The other thread running through the negative reaction to the Chrysler ad is Fiat’s ownership stake and the US government bailout of the American auto company. Why are taxpayers propping up a foreign company?
The [Nike] shoe waiting to drop is Chrysler abandoning Detroit for Turin, Italy. We bail you out and then you spit in our face, raking in corporate profits. Detroit is left with only a sleek ad, 15-minutes of fame.
Sergio Marchionne, chief executive of Fiat and Chrysler, has been forced on the defensive after causing a political firestorm in Italy by suggesting he could move the Italian company’s headquarters from Turin to the US and saying Chrysler’s bail-out loans from the US government carried “shyster rates”.
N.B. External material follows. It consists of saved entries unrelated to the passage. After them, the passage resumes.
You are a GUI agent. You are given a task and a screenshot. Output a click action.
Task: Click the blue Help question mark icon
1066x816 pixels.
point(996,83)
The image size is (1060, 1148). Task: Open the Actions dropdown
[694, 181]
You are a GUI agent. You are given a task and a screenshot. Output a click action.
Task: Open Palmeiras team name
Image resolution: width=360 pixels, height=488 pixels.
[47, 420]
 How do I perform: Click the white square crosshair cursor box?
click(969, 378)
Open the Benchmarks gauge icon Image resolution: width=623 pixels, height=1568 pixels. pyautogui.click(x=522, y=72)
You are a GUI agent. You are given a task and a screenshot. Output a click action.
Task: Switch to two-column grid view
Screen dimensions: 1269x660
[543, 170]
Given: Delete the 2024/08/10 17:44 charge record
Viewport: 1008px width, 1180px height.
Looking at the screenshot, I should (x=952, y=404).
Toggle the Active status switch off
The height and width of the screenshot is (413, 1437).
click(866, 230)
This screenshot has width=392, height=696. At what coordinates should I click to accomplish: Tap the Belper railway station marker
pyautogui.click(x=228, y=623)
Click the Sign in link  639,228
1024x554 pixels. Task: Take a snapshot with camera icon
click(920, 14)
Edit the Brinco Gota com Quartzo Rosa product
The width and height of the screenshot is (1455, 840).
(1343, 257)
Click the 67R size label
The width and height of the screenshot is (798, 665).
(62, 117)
His comments come just a month after he won tough labour concessions at Fiat’s flagship Turin plant on a pledge that he would not move production to cheaper sites in North America or eastern Europe.
Fiat is a symbol of Italy’s industrial might, and business leaders say any decision by Mr Marchionne to reduce its presence there would have a disastrous effect on the country’s already weak image as a place for foreign investment. Pierluigi Bersani, leader of the opposition Democratic party, demanding an explanation from Mr Marchionne said it was unacceptable for “Turin and the country to become a suburb of Detroit”.
The above is from yesterday’s news cycle. After all is said and done, Turin might be the city left high-and-dry. Detroit will be the one stealing jobs from abroad. Of all the pontificating (good and bad) about the Super Bowl spot, not a single blog post or article mentions the shitstorm rising from Marchionne’s comments. There is no consideration of the bigger picture.
“When I was elected, I thought I knew what was going on, but I got here and found out [that] in the short term, things were way worse than I ever imagined,” Bing said. “Financially. Ethically. From a policy standpoint. We were on the brink of a financial calamity.”
Twenty-one months into the job, that’s where the city remains. With no salvation in sight, Bing, 67, has embarked on a mission few in his position have ever had to take on: dramatically shrinking a major American metropolis. To do so, Bing has issued an open invitation: anyone with a proposal, plan, theory – a notion, even – is welcome to try to save his crumbling city.
The people trying to save the city tended to respond positively to the Chrysler ad. Maybe poverty porn sells a few cars. But it can also rally many to the cause. The Mother Jones invective is what is postcolonial, exploitative. I’m from the Rust Belt. Don’t tell me what the score is. I’m not being seduced by ruin porn and I’m not buying your lefty propaganda.
A crumbling Detroit is supposed to teach us how capitalism is evil. Those wielding Marxist theory want Detroit to fail. It is supposed to fail. The idea that nothing good can come from the promotion of consumerism is oppressive ideological thinking. I’m not interested in Mother Jones telling me what the ad means. I can decide for myself. I can be inspired and still point a damning finger at Chrysler. Doing so doesn’t make me a hypocrite. It means I’m an active consumer of media. That cuts both ways as far as Mother Jones is concerned.